▶ [Passage]:
################

Replacing the Spider Arm on our Samsung Washer – Part 1

Replacing the Spider Arm on our Samsung Washer – Part 1

OMG this was a PROJECT!!!  One week to dismantle the washer, replace the spider arm, and put the washer back together.  Another week to wait for a part we didn’t know needed replacing until we turned on the washer & water sprayed hubby in the chest like a fire hose.  But it works perfectly now!  I had no intentions to ever dismantle a large appliance, but it was either that or pay $500 for labor/parts and have someone else do it, or pay $900+ for a replacement washer.  NOPE!  Thanks to YouTube almost anything is possible to do yourself 🙂

We have a Samsung WF350ANP/XAA model washing machine [the 2nd pic is a very old shot from 2014 right after buying the set]:

        downstairs hall cat platforms and laundry room expansion

I was able to Google our model number and find an amazing 45 minute video by AppliancePartsPros.com which I followed to the letter.  The model of washer in their video is slightly different than ours, but so close that I was able to figure out the minimal discrepancies by myself.  The video even tells you which size socket to use for each bolt, which really helped!  Especially since Jim won a brand-new socket set at his secret-Santa at work last year 🙂 :

       

This project started in early October when I noticed the washing machine was much louder than it used to be.  It sounded like galloping horses whenever it was on.  Hubby hadn’t noticed because despite being in charge of our laundry, the change was so gradual it was virtually undetectable.  I only noticed when it got too loud to ignore.  I googled it and the most likely culprit was the spider arm assembly.  I’d never heard of that.  The spider arm is what allows the drum to rotate/spin.  To replace it means literally taking apart the ENTIRE machine.  Challenge accepted!

################

▶ [Provided records]:

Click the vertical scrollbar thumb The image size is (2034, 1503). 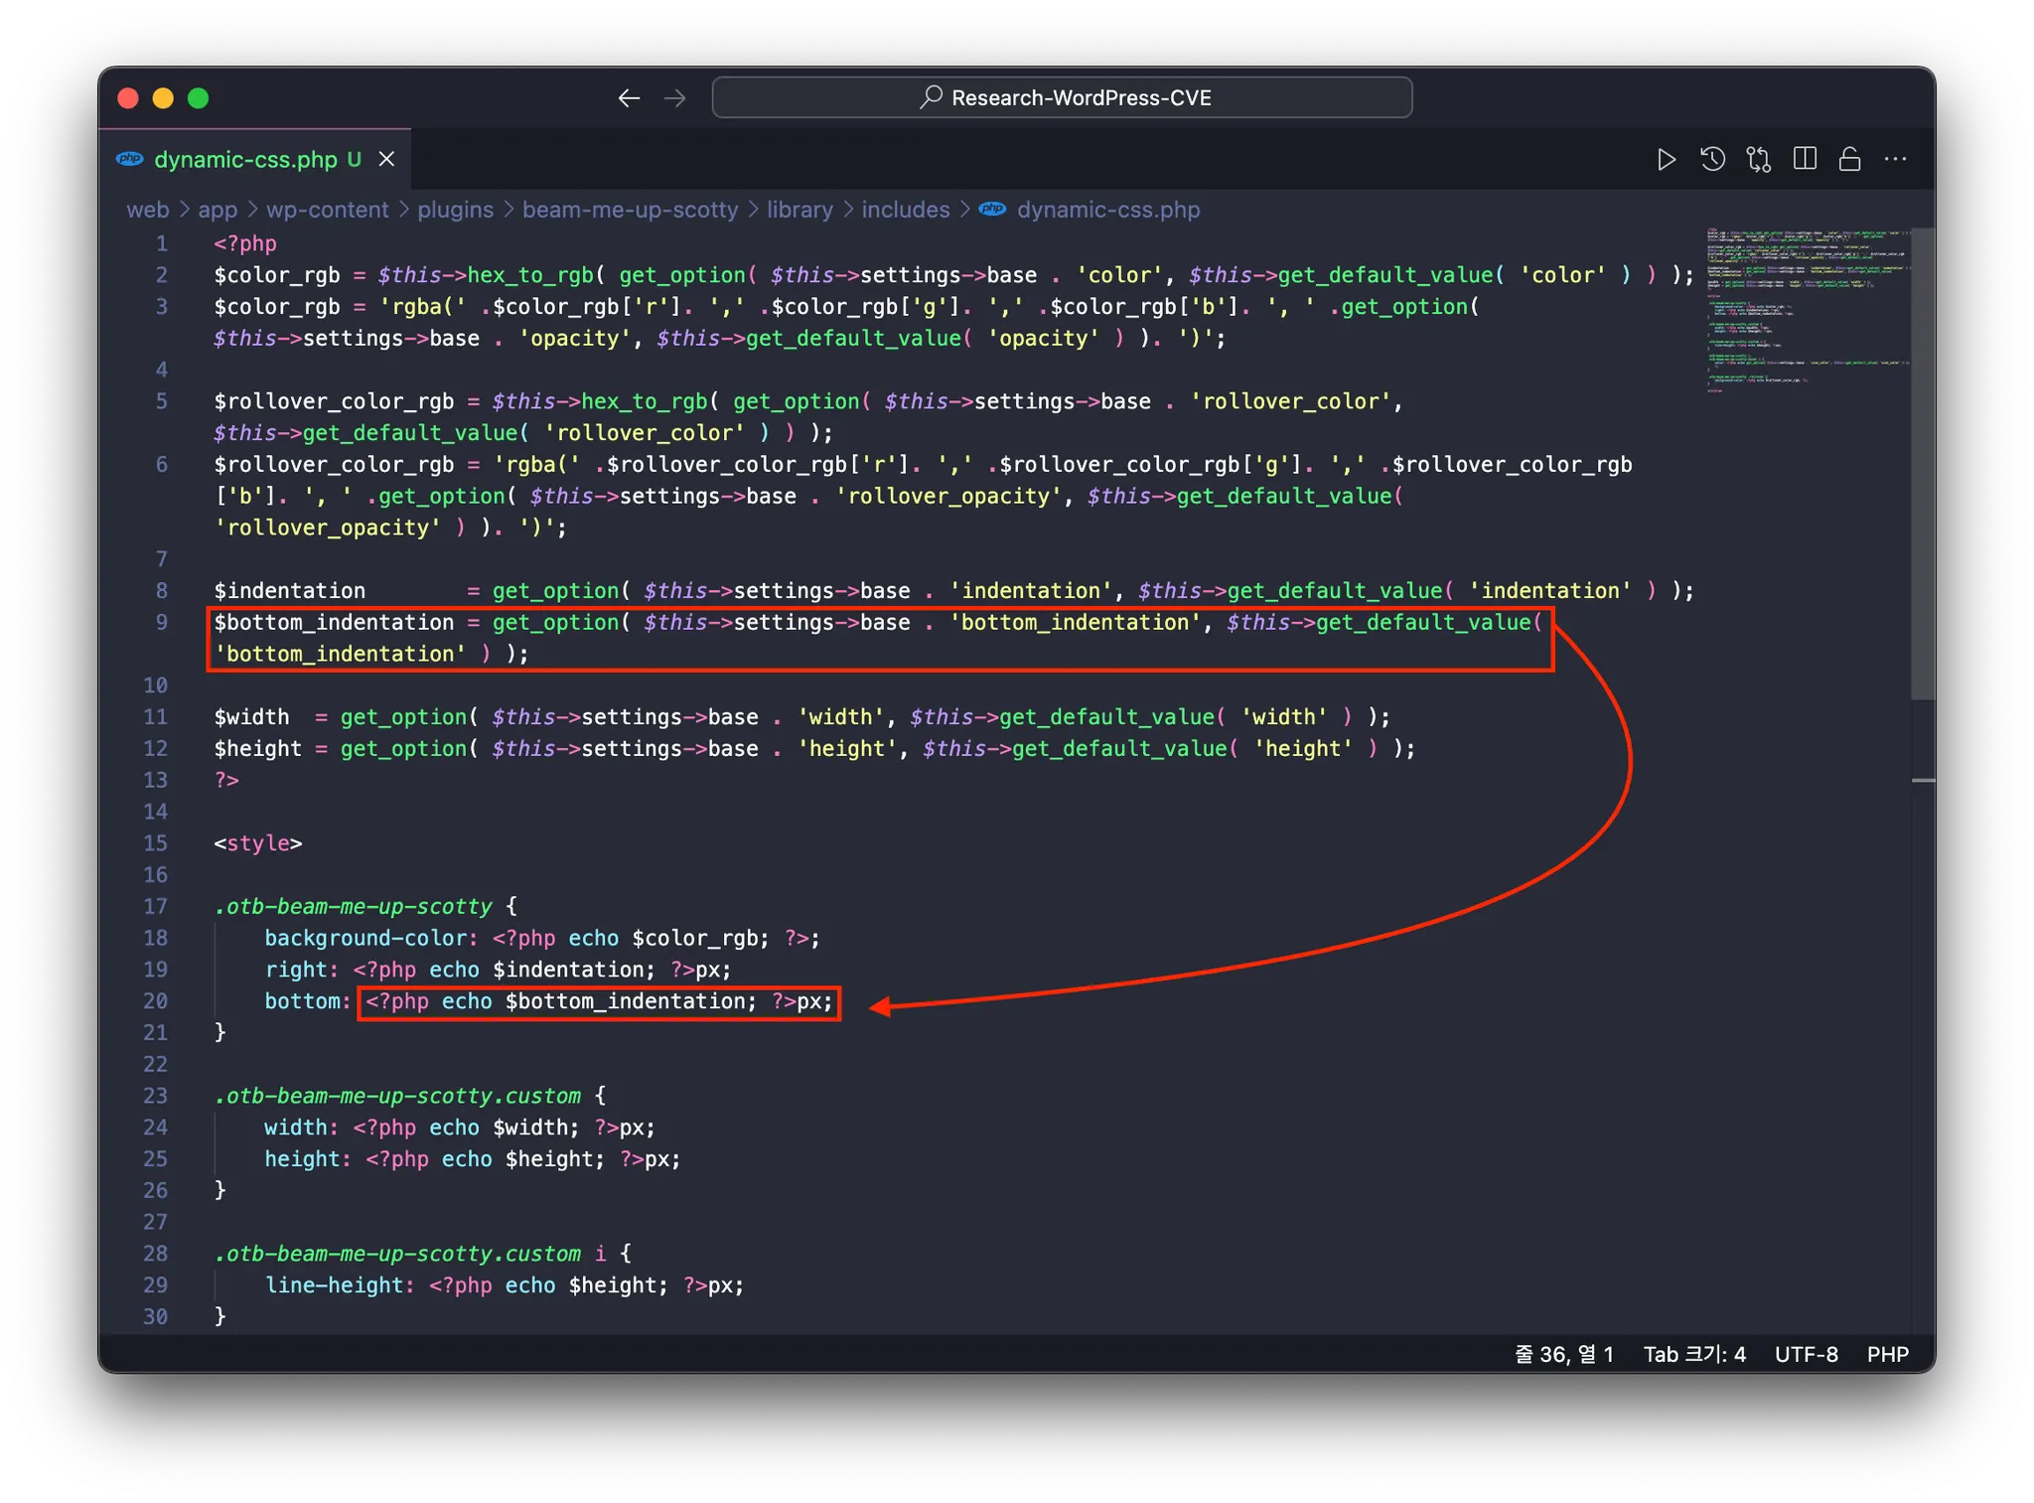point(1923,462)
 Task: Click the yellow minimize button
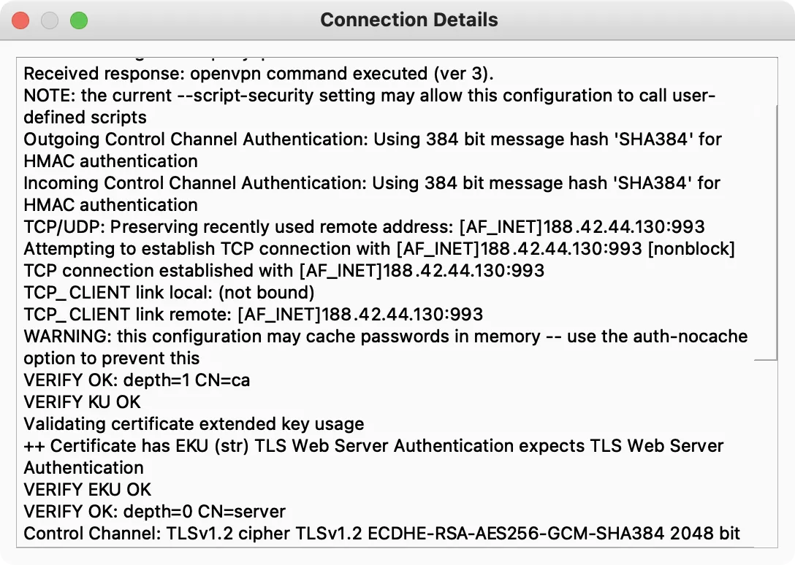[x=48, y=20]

################

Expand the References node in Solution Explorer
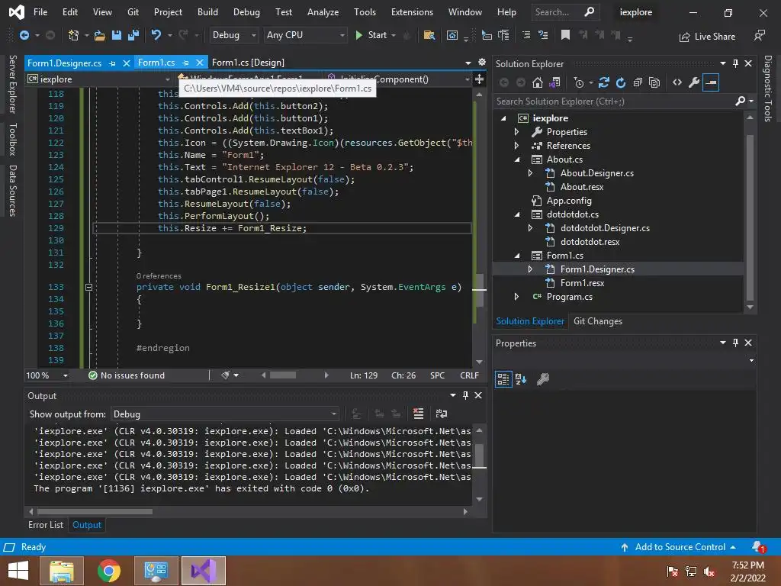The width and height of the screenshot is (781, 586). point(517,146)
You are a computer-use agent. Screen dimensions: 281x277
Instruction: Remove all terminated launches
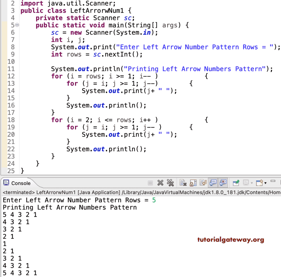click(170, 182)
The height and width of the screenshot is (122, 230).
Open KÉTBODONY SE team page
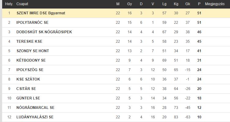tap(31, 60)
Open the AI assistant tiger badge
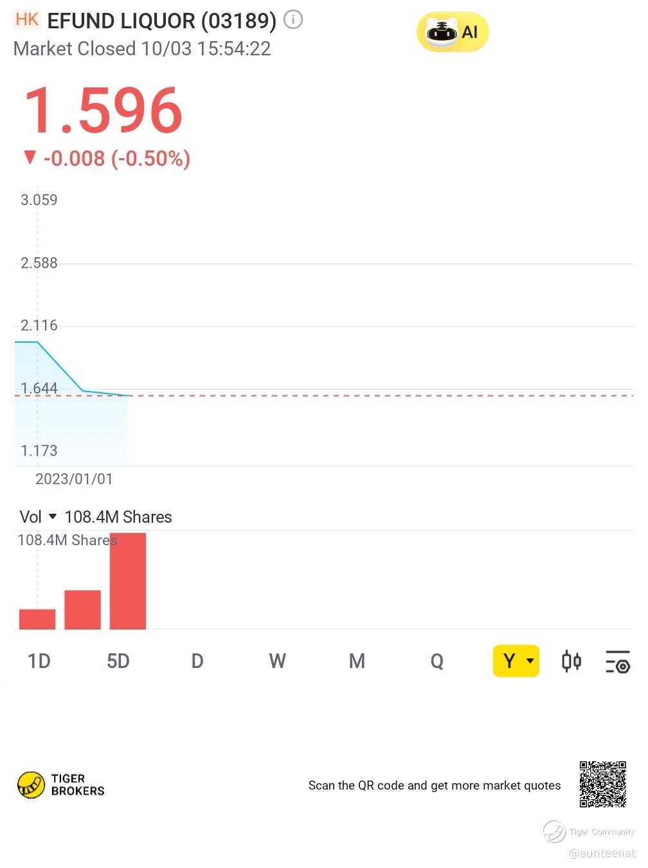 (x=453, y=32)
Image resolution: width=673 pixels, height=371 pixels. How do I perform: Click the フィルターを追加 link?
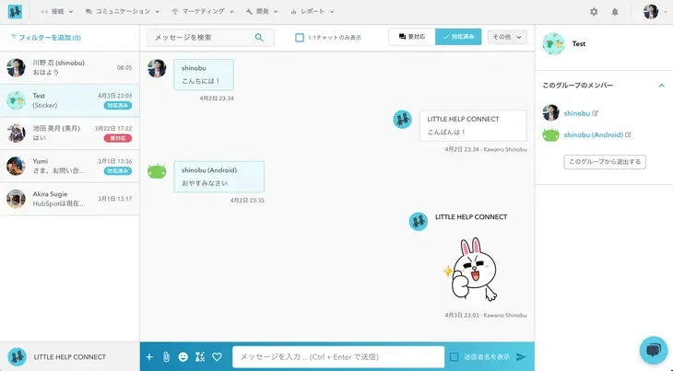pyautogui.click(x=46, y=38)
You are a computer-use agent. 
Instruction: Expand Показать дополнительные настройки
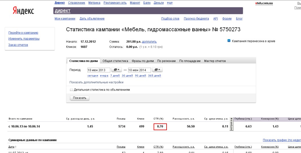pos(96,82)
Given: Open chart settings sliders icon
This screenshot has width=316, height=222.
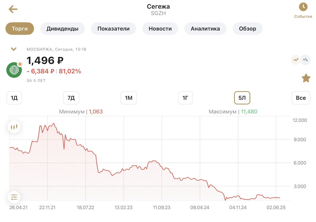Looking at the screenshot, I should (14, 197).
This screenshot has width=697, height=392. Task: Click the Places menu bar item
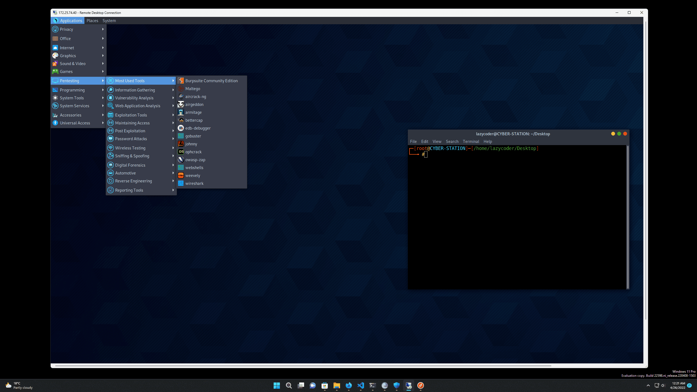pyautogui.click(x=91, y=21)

################

▶ [Required actions]:
[a] Copy out the entries, from the line containing "Given: Open chart settings sliders icon" up to and including the line containing "pyautogui.click(x=91, y=21)", and leave out the pictures.
[b] Extend the post about replacing the spider arm on the Samsung washer, starting after its last sentence.

▶ [The responses]:
[a]
Given: Open chart settings sliders icon
This screenshot has width=316, height=222.
Looking at the screenshot, I should (14, 197).
This screenshot has width=697, height=392. Task: Click the Places menu bar item
pyautogui.click(x=91, y=21)

[b]
We ordered a new spider arm assembly from Amazon [$116] prior to me even taking the washer apart, which came with a drum seal and 6 spider bolts:

On October 12th I turned off the water and got started.  After removing the back and top covers of the machine, the first step was removing the rotor bolt.  That innocent looking thing in the middle:

       

It was a BITCH!!!  After an hour of fighting it, and after hubby had tried, and after I’d emptied half a can of WD40 on it, and after trying to heat it up, and after trying every other suggestion I could find online, I was ready to burst into tears.  I finally found this AMAZING video by Patricia Cravatta, who [in addition to cracking me up with her deadpan humor] helped me realize it was a matter of brute force.  She used a mini sledge hammer repeatedly on her socket wrench handle and finally got the bolt off her washer.  I don’t have a mini sledge hammer [adds one to Amazon Wish List] but a regular hammer worked fine.  I had to slam the hammer on the wrench handle for close to 30 minutes!  My whole arm was vibrating.  But every so often the bolt would turn a little.  Once I got it out I saw why – it was totally rusted on:

       

WHEW.  That was the 2nd hardest step of the entire project.  Once the rotor was off I removed the stator:

       

Then disconnected a bunch of hoses, disconnected the door switch assembly, removed the front of the washer [including the electronics panel and door], & let the drain hose drain into a pan:

       

In addition to the socket wrench set, I also used a whole assortment of other tools during this project:

Next up was removing the rubber door seal:

Removing the weights from the tub assembly [the black U-shaped things above and below the door opening]:

       

Disconnecting the 4 shock absorbers that support the drum:

       

And finally lifting the drum out of the machine [with hubby’s help]:

Once the drum was out, I had to support it up on bricks because of the large bolt that protrudes from the back.  Then I was able to remove the white drum housing:

       

And discover how nasty it was inside.  The 2nd pic shows the actual spider arm on the back of the drum

       

It was DISGUSTING.  Covered in brown slime and wet, white furry mold.  The 2nd pic is the inside of the drum, also disgusting:

       

The video said that every time you take apart the drum you should ALWAYS replace the drum seal, which is I guess why the spider arm assembly we bought came with a new seal.  After thoroughly cleaning the drum, it was easy to install the new seal.  Just press it gently into the housing:

       

The next part was removing the actual spider arm from the metal drum.  It was the hardest part of the whole process.  By far.  The 6 bolts holding the arm to the drum were completely sealed on.  Two broke off when hubby used the socket wrench on them [1st pic, left side], and the rest rounded off as we tried to turn them [2nd pic, right side].  NOT HELPFUL!!!  I even tried using my Dremel tool to slice into them so we could use a screwdriver or power drill, but that didn’t work either:

       

Stay tuned for Part 2!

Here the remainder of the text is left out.